Geoff’s right. The truth is, Lake Michigan – and all of nature – is not nice. It is fierce. It does what it’s going to do. The Great Lakes can roar up a storm in minutes. Over the years their waves – taller and steeper and more frequent than those out on the ocean – have sent thousands of shipwrecked vessels and their passengers to watery graves.
And the soft waves lapping on Lake Michigan’s shores? They turn frigid in winter. Ice balls, ice rings and ice pancakes crash about in the surf. And on the shore, spray from the lake builds ice caves twenty and thirty feet high.
“Nature doesn’t care one whit about us,” writes Alan Lightman, author of The Accidental Universe, in the New York Times. “Nature, in fact, is mindless. Nature is neither friend nor foe, neither malevolent nor benevolent. Nature is purposeless.”
Not only that, Lightman asserts, life in general and human life in particular is inconsequential in the cosmic scheme of things. The results of the Kepler spacecraft’s search for signs of potential life in the universe suggest that a mere one millionth of one billionth of one percent of the visible universe exists in living form. We and our plant and animal kin just don’t count for much.
“We may find nature beautiful or terrible,” writes Lightman. “But those feelings are human constructions.”
So – which is it? Is nature a friend as Welling suggests? Cruel as Machin asserts? Or has Lightman got it right – nature is indifferent?
I’m going to go with indifferent.
But that doesn’t mean that I’m not going to wade into Lake Michigan the next time I see it, lie on my back, close my eyes, float in the sun, and let the lake’s soft waves soothe my soul.
My soul — or whatever it is that makes me love that lake.
If this story resonates for you, check out “The Downside of Things Beautiful.” For other posts about Lake Michigan, go to “Walk Around Lake Michigan? She Did It, Now I Don’t Have To” and “Build a Wind Farm, Wreck Lake Michigan.”

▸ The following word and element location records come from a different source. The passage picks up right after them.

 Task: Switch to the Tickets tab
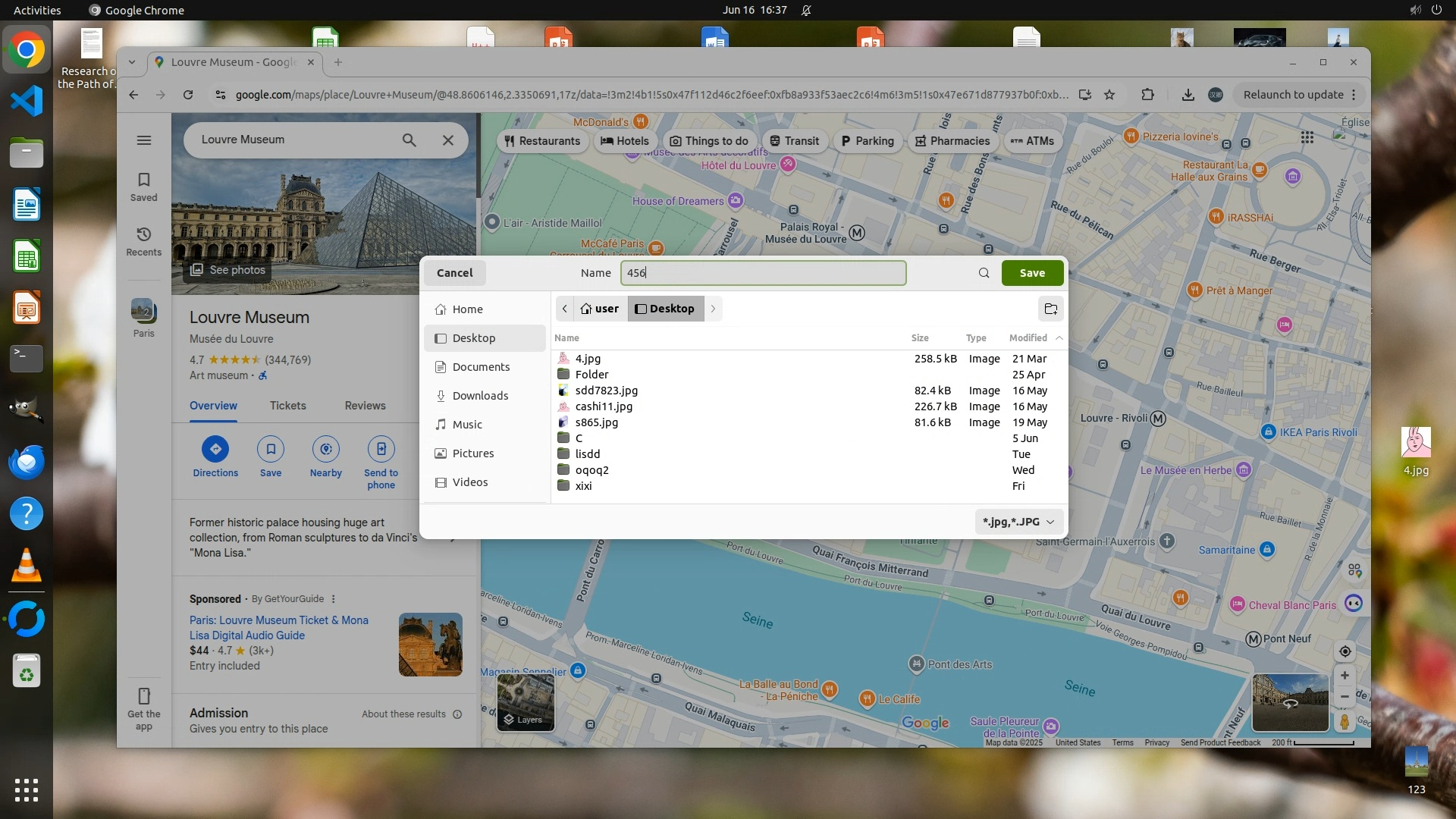tap(287, 406)
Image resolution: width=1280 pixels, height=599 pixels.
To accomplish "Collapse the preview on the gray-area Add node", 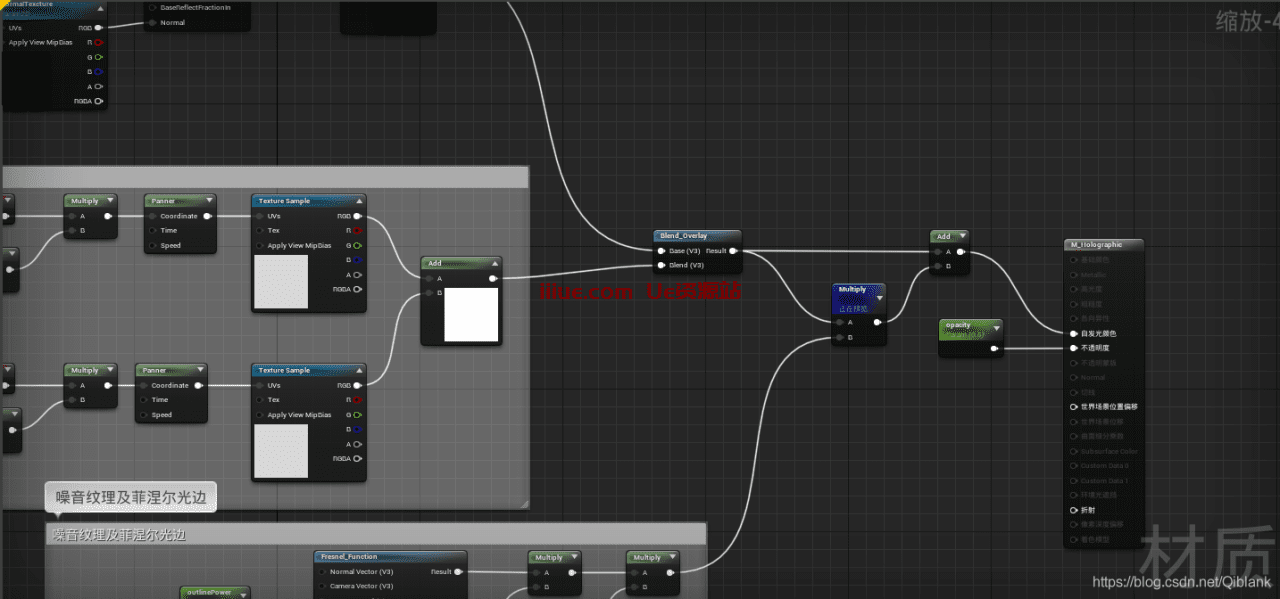I will 493,264.
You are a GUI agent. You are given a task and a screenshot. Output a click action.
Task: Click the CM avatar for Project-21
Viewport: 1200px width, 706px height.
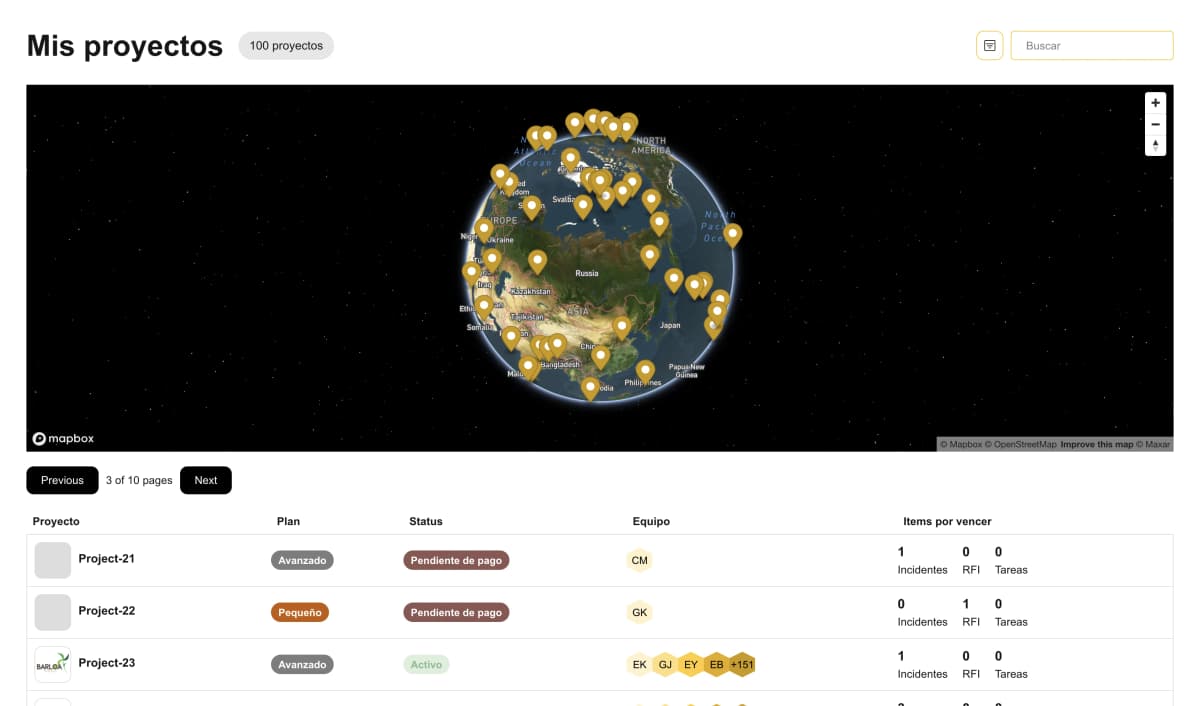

A storm comes ashore at Grand Haven, Michigan, 2009. Waves of 15 to 20 feet were predicted for that day. Video by Kevin Walters
Barbara Falconer Newhall says
My cousin Bob shared his thoughts on nature: “I’m not sure I can really identify with any of these impressions of nature. I guess the guy who says nature doesn’t give a whit if we live or die has an undeniable point, but when I’m lying on that sand you referred to or doing my annual hike from Pentwater to Bass Lake on the Lake Michigan shore, I feel there is something a little deeper than whimsy going on here. I’m one of those people who doesn’t have much use for organized religion, but I have a strong belief in a higher being, and Lake Michigan is one of his wonderful mystical creations.”